Bref, je lui pose des questions à Roy, je lui demande pourquoi il dit ça, tente de comprendre le mécanisme à l’oeuvre. Il me répond invariablement la même chose : “maman fait bobo à Roy”, “Dino fait bobo à Roy”. Je vois son désarroi qui est palpable tant dans ses mots que ses gestes. Il s’agrippe à moi et me regarde dans le blanc des yeux en me disant : “veut rester avec papa” et répétant ses milliers de pourquoi. Pourquoi peut pas rester avec papa? Pourquoi retourner à Saint-Pamphile?
Et moi qui ne doit pas dénigrer la mère. La belle affaire !
J’ai pensé recourir à la DPJ pour élucider ces révélations qui me troublent prodigieusement. Mais déjà, en mai 2005, quand Roy m’a dit “papa touche au pénis à Roy” et que je me suis dit que je ne laisserais pas sa mère et son entourage lui faire dire de telles énormités, j’ai d’abord contacté André Veilleux le psychologue chargé de l’expertise psycho-sociale que j’avais demandé dans notre cause, afin de savoir comment dealer avec ça, à qui m’adresser, quoi faire, comment réagir. Fidèle à lui-même depuis le début, il a repoussé mes dires les qualifiant d’allégations destinées à manipuler madame une fois de plus.

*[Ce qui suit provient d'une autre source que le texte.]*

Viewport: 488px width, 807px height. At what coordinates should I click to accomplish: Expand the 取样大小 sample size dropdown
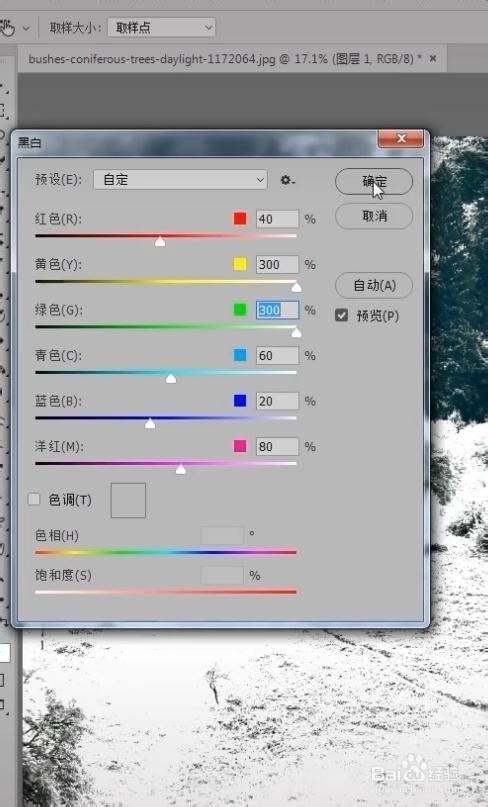coord(161,27)
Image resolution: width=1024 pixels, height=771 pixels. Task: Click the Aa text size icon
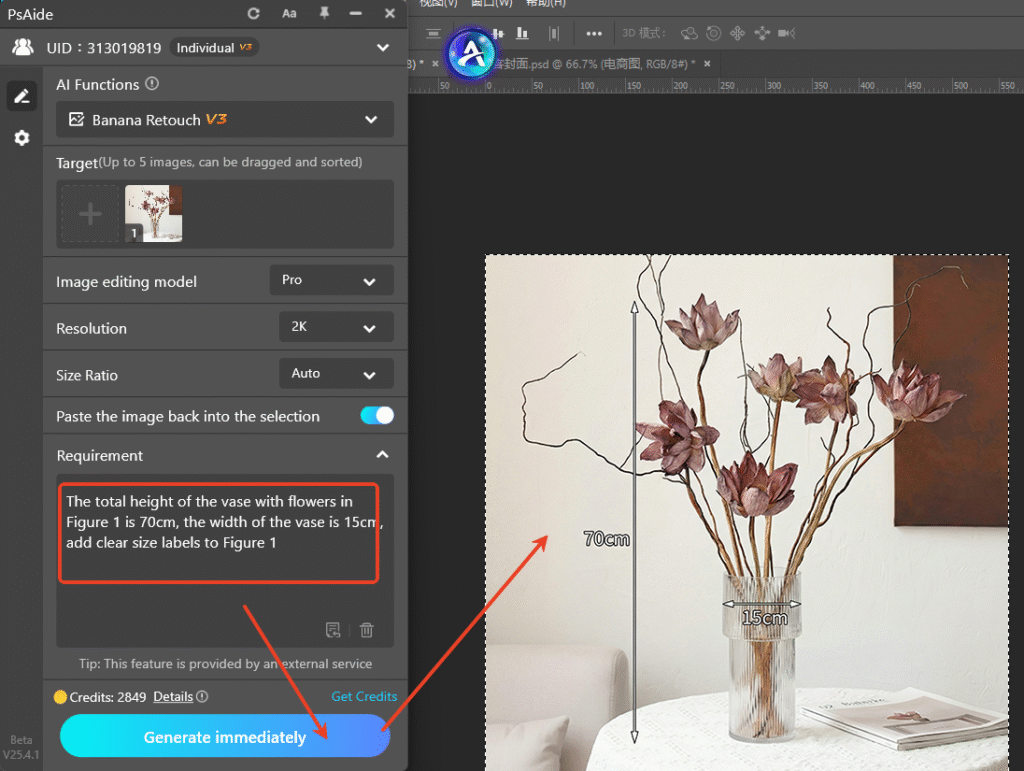289,13
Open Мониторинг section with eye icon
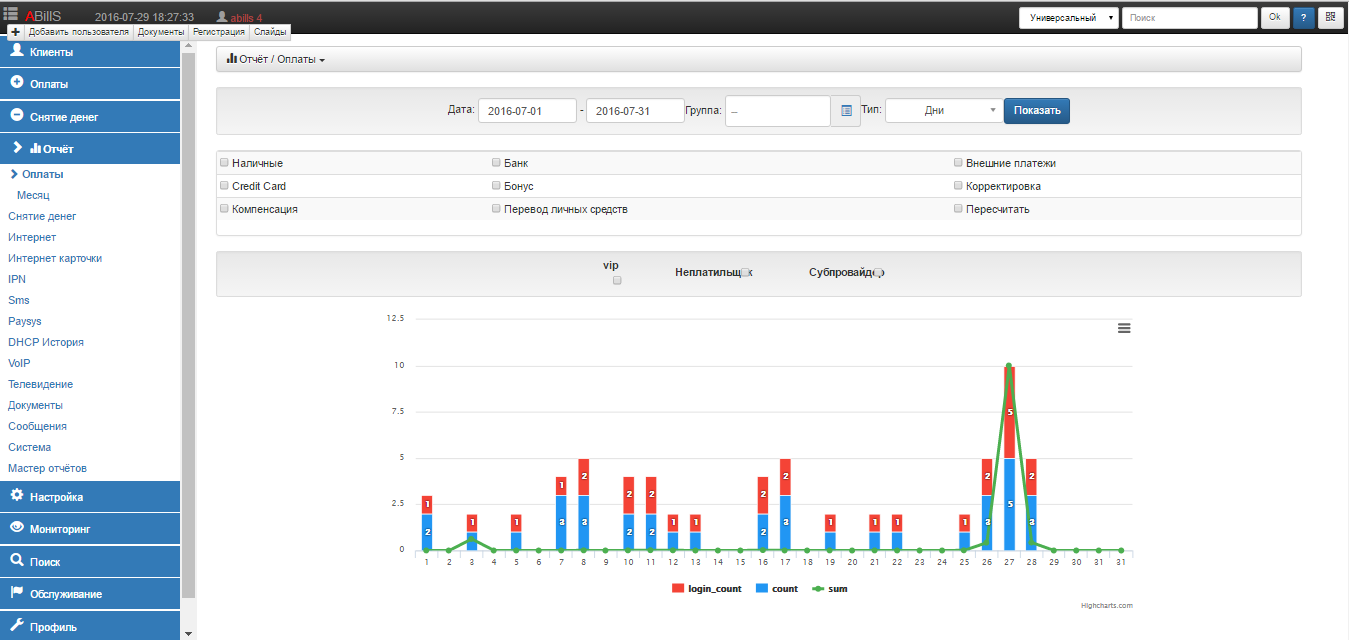The height and width of the screenshot is (640, 1349). point(90,529)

Voyant l’impasse et avant de casser mon téléphone, je me suis donc tourné vers la DPJ de Beauce-Etchemins. J’ai expliqué à la madame le contexte juridique, la situation familiale. J’ai répété les paroles de Roy parce que je les avais notées. Après quelques va-et-vients téléphoniques, j’ai eu alors pour toute réponse : “on peut pas prendre le signalement, Monsieur, parce que sinon, la mère risque de s’en servir pour suspendre vos droits d’accès” ! Même si c’est moi qui signale une situation aussi aberrante qu’anormale !
Mais le pire, c’est qu’elle m’a avoué la madame que si c’était la mère qui avait porté à leur attention une telle situation, le signalement aurait été enregistré sans problème.
Dans quel pays vit-on encore?
Là, dans le contexte de ce qu’on apprend dans les journaux par rapport à ces ignobles individus dans Lotbinière sinistrement appelés “famille d’accueil”, où les “parents d’accueil” et des “amis” ont agressé des enfants en bas âge et leur ont fait subir des écoeuranteries sans nom qui me donnent furieusement envie de voter Reform Party, je suis un papa pour le moins inquiet. Car non seulement mes Tourlous me révèlent des choses qui me rendent mal à l’aise, mais en plus j’apprends de temps à autres par la bouche de ma voisine (née dans le village voisin de la mère de mes enfants) qu’une telle de ses amies les connaît mes Tourlous parce qu’elle les a déjà gardés, qu’une autre de ses connaissances aussi les a gardés, etc., ce qui a pour l’heur de me foutre en rogne de savoir mes enfants ballotés d’un côté et de l’autre chez des inconnus sur lesquels je ne sais strictement rien, alors que moi-même je veux m’occuper d’eux et l’état québécois me l’interdit.
Quoi penser? Quoi faire?
Quelqu’un peut me dire ce que ça va prendre pour que cesse cette folie sans nom?